Copy every line of the listing below without any changes.

(Text and item location entries)
══════════════════════════════

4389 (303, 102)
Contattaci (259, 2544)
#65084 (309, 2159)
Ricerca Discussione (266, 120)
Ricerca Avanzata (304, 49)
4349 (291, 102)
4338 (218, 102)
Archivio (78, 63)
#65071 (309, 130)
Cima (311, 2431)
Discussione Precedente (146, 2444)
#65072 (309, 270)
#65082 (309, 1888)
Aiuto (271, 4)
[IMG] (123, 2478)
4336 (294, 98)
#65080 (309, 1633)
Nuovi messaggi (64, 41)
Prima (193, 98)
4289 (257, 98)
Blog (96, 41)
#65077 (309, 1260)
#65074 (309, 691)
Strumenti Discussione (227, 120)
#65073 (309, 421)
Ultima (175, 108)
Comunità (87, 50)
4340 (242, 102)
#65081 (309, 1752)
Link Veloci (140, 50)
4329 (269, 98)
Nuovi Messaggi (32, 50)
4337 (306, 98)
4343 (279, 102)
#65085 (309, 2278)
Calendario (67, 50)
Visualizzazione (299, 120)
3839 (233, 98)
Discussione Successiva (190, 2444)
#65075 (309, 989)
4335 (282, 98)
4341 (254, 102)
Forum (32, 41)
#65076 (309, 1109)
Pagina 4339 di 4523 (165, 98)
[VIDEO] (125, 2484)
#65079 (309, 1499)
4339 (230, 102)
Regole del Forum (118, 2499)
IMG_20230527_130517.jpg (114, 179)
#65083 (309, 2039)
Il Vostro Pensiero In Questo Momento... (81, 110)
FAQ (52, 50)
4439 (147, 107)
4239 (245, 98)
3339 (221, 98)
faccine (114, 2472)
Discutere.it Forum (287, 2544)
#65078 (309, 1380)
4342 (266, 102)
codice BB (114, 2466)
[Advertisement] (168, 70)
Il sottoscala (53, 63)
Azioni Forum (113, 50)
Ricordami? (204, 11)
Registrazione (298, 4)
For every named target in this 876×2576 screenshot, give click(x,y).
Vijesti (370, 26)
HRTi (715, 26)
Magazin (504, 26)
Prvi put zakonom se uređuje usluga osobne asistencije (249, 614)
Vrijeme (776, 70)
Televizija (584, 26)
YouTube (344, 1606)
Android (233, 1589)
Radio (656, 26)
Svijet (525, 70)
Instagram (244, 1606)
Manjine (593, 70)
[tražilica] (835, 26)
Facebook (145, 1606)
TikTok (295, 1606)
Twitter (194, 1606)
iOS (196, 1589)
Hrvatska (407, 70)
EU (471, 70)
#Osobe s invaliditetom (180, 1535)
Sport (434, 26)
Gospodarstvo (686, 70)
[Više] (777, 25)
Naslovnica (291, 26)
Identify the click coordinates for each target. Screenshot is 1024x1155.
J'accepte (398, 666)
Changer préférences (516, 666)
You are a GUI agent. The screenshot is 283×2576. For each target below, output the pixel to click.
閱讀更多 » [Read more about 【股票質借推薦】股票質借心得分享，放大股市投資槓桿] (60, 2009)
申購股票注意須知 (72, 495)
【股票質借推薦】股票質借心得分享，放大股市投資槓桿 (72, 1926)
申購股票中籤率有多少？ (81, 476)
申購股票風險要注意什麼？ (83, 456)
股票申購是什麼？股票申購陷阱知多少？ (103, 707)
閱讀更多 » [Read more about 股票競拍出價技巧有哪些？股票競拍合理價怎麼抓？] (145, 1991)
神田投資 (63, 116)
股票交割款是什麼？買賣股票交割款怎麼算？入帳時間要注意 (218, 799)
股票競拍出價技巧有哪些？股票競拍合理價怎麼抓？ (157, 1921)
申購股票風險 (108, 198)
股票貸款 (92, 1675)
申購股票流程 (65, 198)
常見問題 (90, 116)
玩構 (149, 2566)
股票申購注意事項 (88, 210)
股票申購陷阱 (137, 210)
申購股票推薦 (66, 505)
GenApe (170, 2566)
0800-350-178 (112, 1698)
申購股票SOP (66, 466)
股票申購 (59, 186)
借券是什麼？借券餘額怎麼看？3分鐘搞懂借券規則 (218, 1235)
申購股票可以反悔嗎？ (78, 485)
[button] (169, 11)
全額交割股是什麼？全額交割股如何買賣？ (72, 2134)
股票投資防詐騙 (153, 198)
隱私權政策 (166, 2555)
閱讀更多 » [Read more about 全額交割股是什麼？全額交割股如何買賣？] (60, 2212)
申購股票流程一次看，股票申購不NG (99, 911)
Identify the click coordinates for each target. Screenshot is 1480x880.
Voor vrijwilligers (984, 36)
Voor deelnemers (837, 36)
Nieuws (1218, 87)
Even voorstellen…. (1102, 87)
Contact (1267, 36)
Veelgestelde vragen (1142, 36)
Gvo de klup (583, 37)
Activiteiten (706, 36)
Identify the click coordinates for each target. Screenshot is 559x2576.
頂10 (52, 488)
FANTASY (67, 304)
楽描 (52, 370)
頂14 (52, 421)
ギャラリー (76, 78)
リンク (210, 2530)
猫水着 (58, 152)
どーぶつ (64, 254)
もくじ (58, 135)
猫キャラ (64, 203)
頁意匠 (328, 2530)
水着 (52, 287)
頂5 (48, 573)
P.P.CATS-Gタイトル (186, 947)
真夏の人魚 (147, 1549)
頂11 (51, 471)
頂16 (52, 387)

══════════════════════════════

OUTPUT OF THE EXERCISE →
4389 (303, 102)
Contattaci (259, 2544)
#65084 (309, 2159)
Ricerca Discussione (266, 120)
Ricerca Avanzata (304, 49)
4349 (291, 102)
4338 (218, 102)
Archivio (78, 63)
#65071 (309, 130)
Cima (311, 2431)
Discussione Precedente (146, 2444)
#65072 (309, 270)
#65082 (309, 1888)
Aiuto (271, 4)
[IMG] (123, 2478)
4336 (294, 98)
#65080 (309, 1633)
Nuovi messaggi (64, 41)
Prima (193, 98)
4289 (257, 98)
Blog (96, 41)
#65077 (309, 1260)
#65074 (309, 691)
Strumenti Discussione (227, 120)
#65073 (309, 421)
Ultima (175, 108)
Comunità (87, 50)
4340 (242, 102)
#65081 (309, 1752)
Link Veloci (140, 50)
4329 (269, 98)
Nuovi Messaggi (32, 50)
4337 (306, 98)
4343 (279, 102)
#65085 (309, 2278)
Calendario (67, 50)
Visualizzazione (299, 120)
3839 (233, 98)
Discussione Successiva (190, 2444)
#65075 (309, 989)
4335 (282, 98)
4341 (254, 102)
Forum (32, 41)
#65076 (309, 1109)
Pagina 4339 di 4523 (165, 98)
[VIDEO] (125, 2484)
#65079 (309, 1499)
4339 (230, 102)
Regole del Forum (118, 2499)
IMG_20230527_130517.jpg (114, 179)
#65083 (309, 2039)
Il Vostro Pensiero In Questo Momento... (81, 110)
FAQ (52, 50)
4439 (147, 107)
4239 (245, 98)
3339 (221, 98)
faccine (114, 2472)
Discutere.it Forum (287, 2544)
#65078 (309, 1380)
4342 (266, 102)
codice BB (114, 2466)
[Advertisement] (168, 70)
Il sottoscala (53, 63)
Azioni Forum (113, 50)
Ricordami? (204, 11)
Registrazione (298, 4)
For every named target in this 876×2576 screenshot, give click(x,y).
Vijesti (370, 26)
HRTi (715, 26)
Magazin (504, 26)
Prvi put zakonom se uređuje usluga osobne asistencije (249, 614)
Vrijeme (776, 70)
Televizija (584, 26)
YouTube (344, 1606)
Android (233, 1589)
Radio (656, 26)
Svijet (525, 70)
Instagram (244, 1606)
Manjine (593, 70)
[tražilica] (835, 26)
Facebook (145, 1606)
TikTok (295, 1606)
Twitter (194, 1606)
iOS (196, 1589)
Hrvatska (407, 70)
EU (471, 70)
#Osobe s invaliditetom (180, 1535)
Sport (434, 26)
Gospodarstvo (686, 70)
[Više] (777, 25)
Naslovnica (291, 26)
Identify the click coordinates for each target. Screenshot is 1024x1155.
J'accepte (398, 666)
Changer préférences (516, 666)
You are a GUI agent. The screenshot is 283×2576. For each target below, output the pixel to click.
閱讀更多 » [Read more about 【股票質借推薦】股票質借心得分享，放大股市投資槓桿] (60, 2009)
申購股票注意須知 (72, 495)
【股票質借推薦】股票質借心得分享，放大股市投資槓桿 (72, 1926)
申購股票中籤率有多少？ (81, 476)
申購股票風險要注意什麼？ (83, 456)
股票申購是什麼？股票申購陷阱知多少？ (103, 707)
閱讀更多 » [Read more about 股票競拍出價技巧有哪些？股票競拍合理價怎麼抓？] (145, 1991)
神田投資 (63, 116)
股票交割款是什麼？買賣股票交割款怎麼算？入帳時間要注意 (218, 799)
股票競拍出價技巧有哪些？股票競拍合理價怎麼抓？ (157, 1921)
申購股票風險 (108, 198)
股票貸款 (92, 1675)
申購股票流程 (65, 198)
常見問題 (90, 116)
玩構 (149, 2566)
股票申購注意事項 (88, 210)
股票申購陷阱 (137, 210)
申購股票推薦 (66, 505)
GenApe (170, 2566)
0800-350-178 (112, 1698)
申購股票SOP (66, 466)
股票申購 (59, 186)
借券是什麼？借券餘額怎麼看？3分鐘搞懂借券規則 (218, 1235)
申購股票可以反悔嗎？ (78, 485)
[button] (169, 11)
全額交割股是什麼？全額交割股如何買賣？ (72, 2134)
股票投資防詐騙 (153, 198)
隱私權政策 (166, 2555)
閱讀更多 » [Read more about 全額交割股是什麼？全額交割股如何買賣？] (60, 2212)
申購股票流程一次看，股票申購不NG (99, 911)
Identify the click coordinates for each target. Screenshot is 1480x880.
Voor vrijwilligers (984, 36)
Voor deelnemers (837, 36)
Nieuws (1218, 87)
Even voorstellen…. (1102, 87)
Contact (1267, 36)
Veelgestelde vragen (1142, 36)
Gvo de klup (583, 37)
Activiteiten (706, 36)
Identify the click coordinates for each target. Screenshot is 559x2576.
頂10 (52, 488)
FANTASY (67, 304)
楽描 (52, 370)
頂14 (52, 421)
ギャラリー (76, 78)
リンク (210, 2530)
猫水着 (58, 152)
どーぶつ (64, 254)
もくじ (58, 135)
猫キャラ (64, 203)
頁意匠 (328, 2530)
水着 (52, 287)
頂5 (48, 573)
P.P.CATS-Gタイトル (186, 947)
真夏の人魚 (147, 1549)
頂11 (51, 471)
頂16 (52, 387)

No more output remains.